A selective nerve root block (SNRB) that yields temporary relief of the pain generally confirms the diagnosis (see pain diary on the website). Diagnosis using a SNRB can occasionally be tricky due to severe narrowing. Some individuals have such extreme narrowing that an SNRB will not yield temporary relief, as the numbing medication cannot reach the entire trapped nerve root. In cases like this, a SNRB and ESI (epidural steroid injection) at the same time might have to be considered to give a complete diagnostic picture.
Surgery For Foraminal Collapse
Surgery for foraminal collapse assumes that prior treatment (physical therapy, chiropractic, injections, medications and activity restrictions) were not successful to manage this disorder.
The pressure of the vertebral column above the tilted and collapsed vertebra produces forces that lead to further angular collapse.

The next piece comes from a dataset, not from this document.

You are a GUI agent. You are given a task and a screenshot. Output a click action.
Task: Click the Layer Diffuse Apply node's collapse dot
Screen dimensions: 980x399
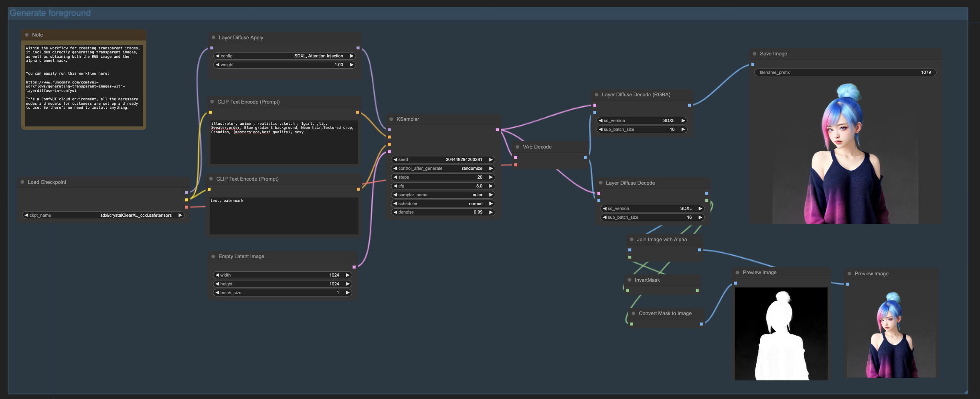[x=213, y=38]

What prevents continued collapse is the buttress bone spur formation on the collapsed side. Unfortunately, this bony buttress is also one of the major causes of the narrowing of the foramen.

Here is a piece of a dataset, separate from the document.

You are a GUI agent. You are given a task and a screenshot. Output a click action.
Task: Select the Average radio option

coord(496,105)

A simple foraminotomy (a “roto-rooter job”) is much more likely to fail in the presence of foraminal collapse. First, the foramen is more narrowed in foraminal collapse secondary to the bone spur buttress and tilt. The second and more important reason is that a significant amount of bone is required to be removed to free up the nerve root. This same bone has formed to mechanically stabilize the progressive tilt of the vertebra. Removing this bone to decompress the nerve root will allow further collapse of the vertebra and renewed compression of the nerve root after surgery.
Since the recurrence rate of nerve compression from foraminotomy is very high in the presence of foraminal collapse, the appropriate surgical procedure for foraminal collapse is a TLIF fusion of this level. This procedure allows a thorough decompression of the nerve root by completely removing the offending facets (the back wall of the foramen). In addition, the nerve can be visualized from its origin to its exit and any anterior bone spurs or herniations that have compressed the nerve from the front can be removed as well.
Finally, the side of the collapsed disc can be re-leveled to correct any deformity of the spine with a TLIF fusion. This will reduce the slip angle (tilt) of the vertebra above and reduce the tendency of the vertebra above to slip to the side (a lateral listhesis) This leveling is performed by placing a “cage” or spacer into the collapsed side of the disc space to “re-level” the disc.
In general, success rate of a TLIF fusion for relief of leg pain from foraminal collapse should be greater than or equal to 90%.